* TASK DESCRIPTION *
Convert the rows below into a Markdown table with the columns "Number" and "Content," giving each line its own numbered row and dropping blank lines. Omit the pictures.

Entries on locating words and elements
--------------------------------

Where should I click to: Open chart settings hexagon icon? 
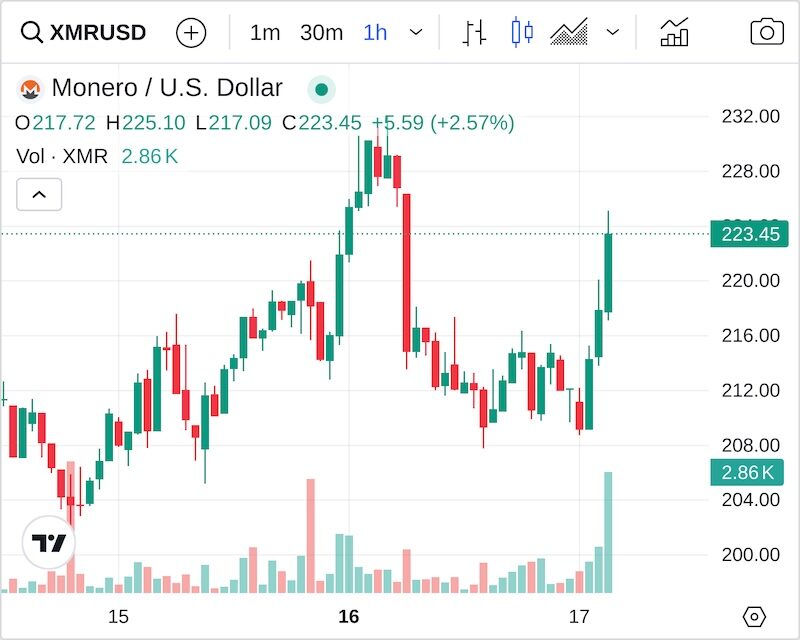[755, 616]
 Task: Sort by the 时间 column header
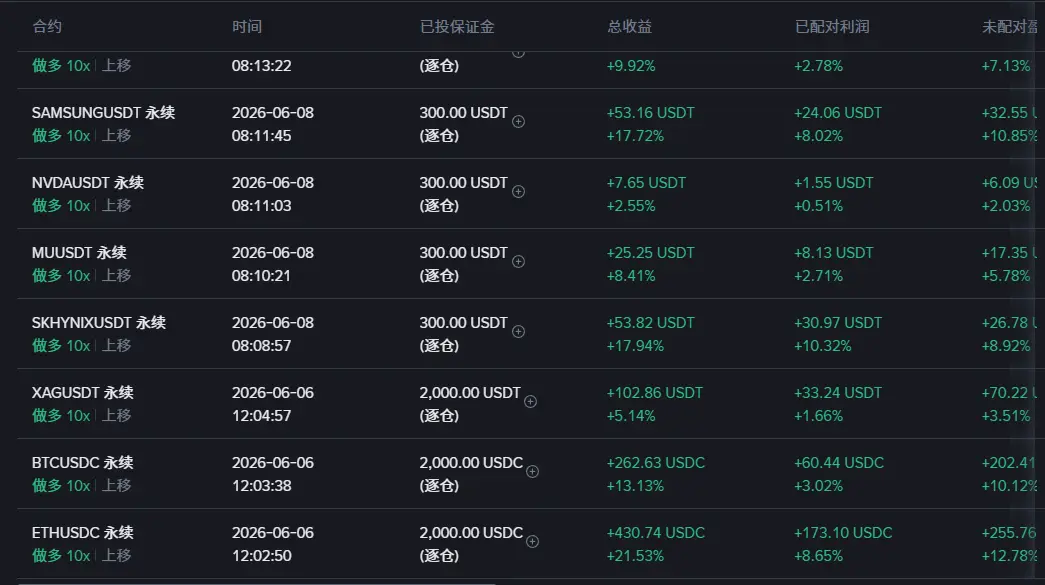247,27
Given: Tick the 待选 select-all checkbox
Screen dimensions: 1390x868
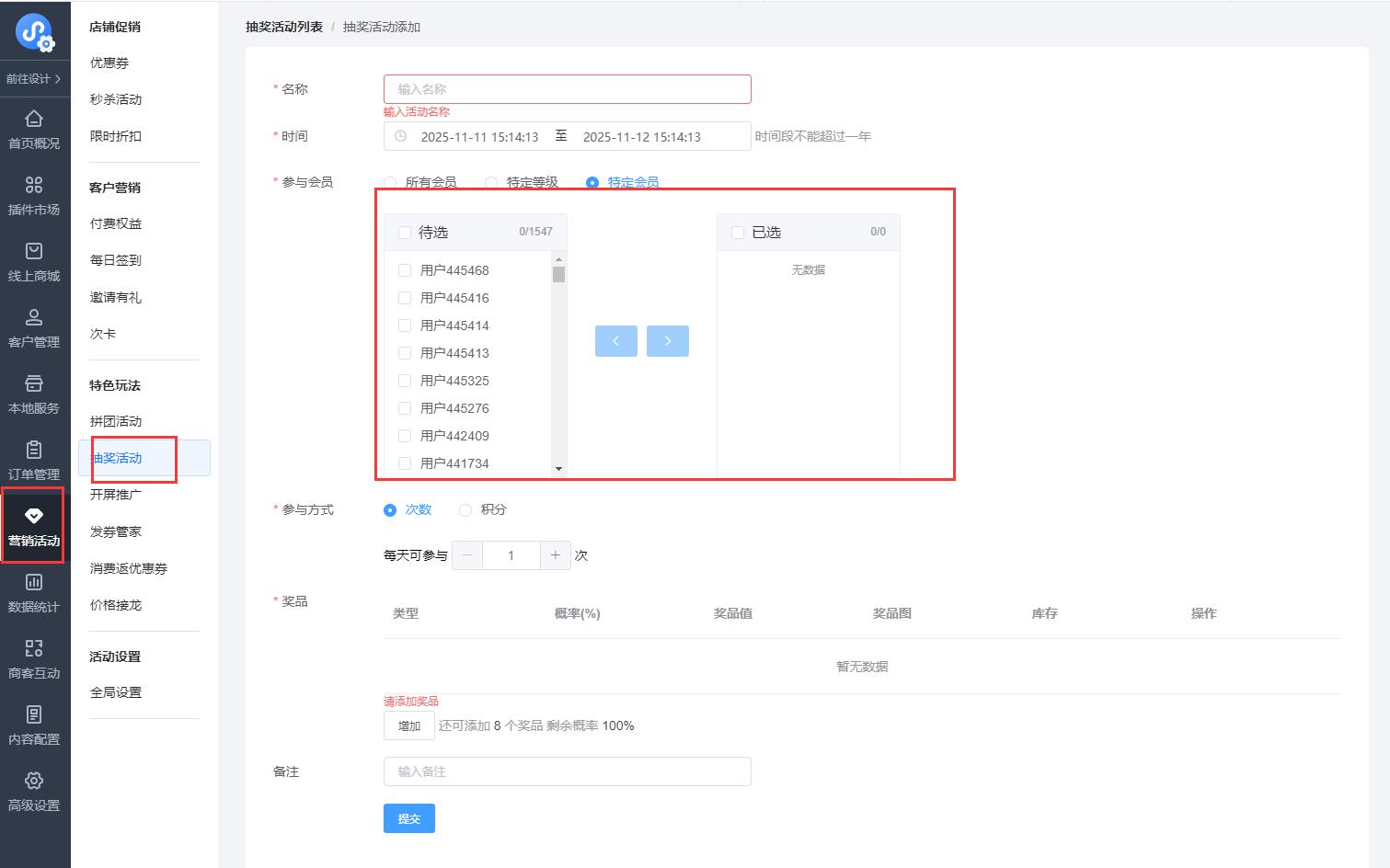Looking at the screenshot, I should pyautogui.click(x=404, y=233).
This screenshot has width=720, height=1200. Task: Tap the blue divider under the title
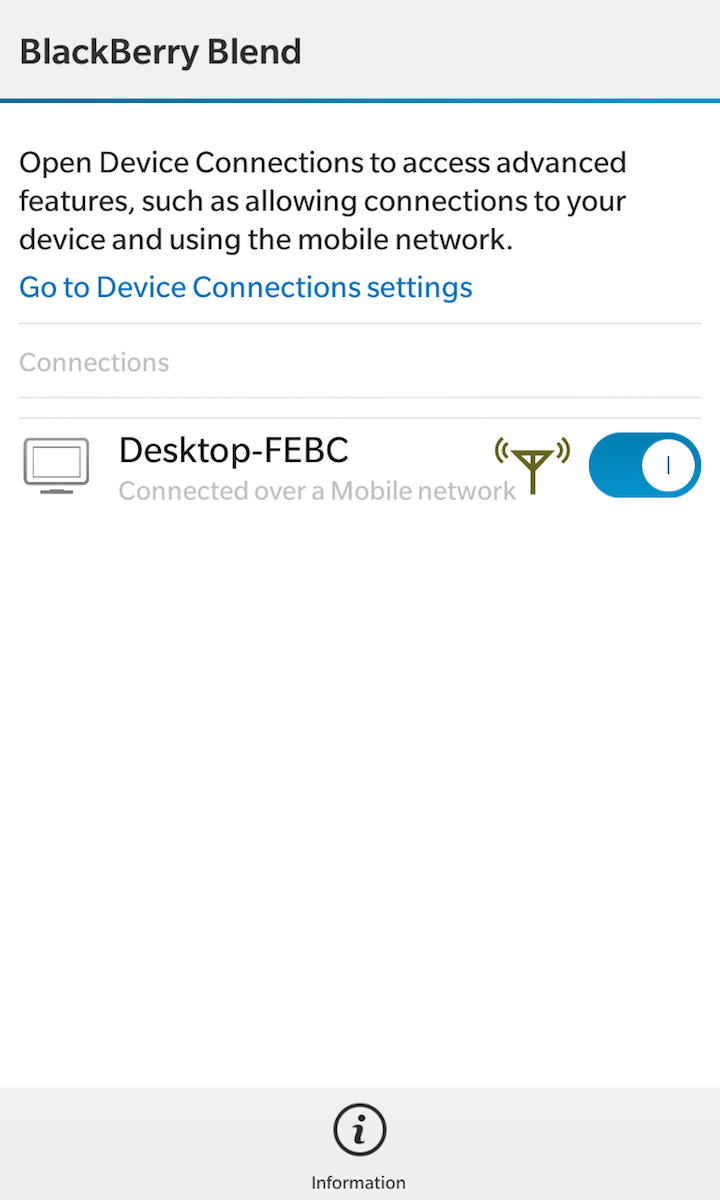pos(360,101)
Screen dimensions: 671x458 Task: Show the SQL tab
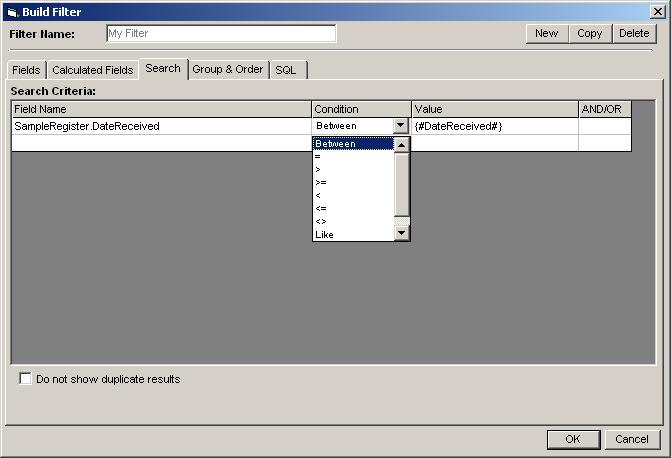point(286,70)
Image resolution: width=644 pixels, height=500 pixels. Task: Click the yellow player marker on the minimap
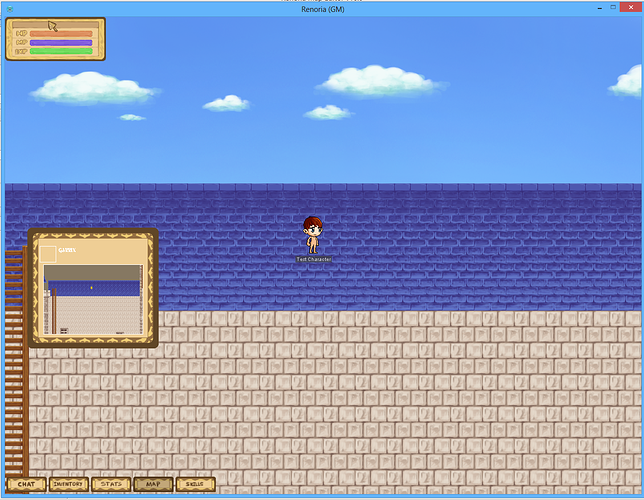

--------------------------------

* REPLY *
| Number | Content |
|---|---|
| 1 | Where should I click to: Open chart settings hexagon icon?  |
| 2 | [755, 616] |
| 3 |  Task: Sort by the 时间 column header |
| 4 | 247,27 |
| 5 | Given: Tick the 待选 select-all checkbox |
| 6 | Screen dimensions: 1390x868 |
| 7 | Looking at the screenshot, I should pyautogui.click(x=404, y=233). |
| 8 | This screenshot has width=720, height=1200. Task: Tap the blue divider under the title |
| 9 | pos(360,101) |
| 10 | Screen dimensions: 671x458 Task: Show the SQL tab |
| 11 | point(286,70) |
| 12 | Image resolution: width=644 pixels, height=500 pixels. Task: Click the yellow player marker on the minimap |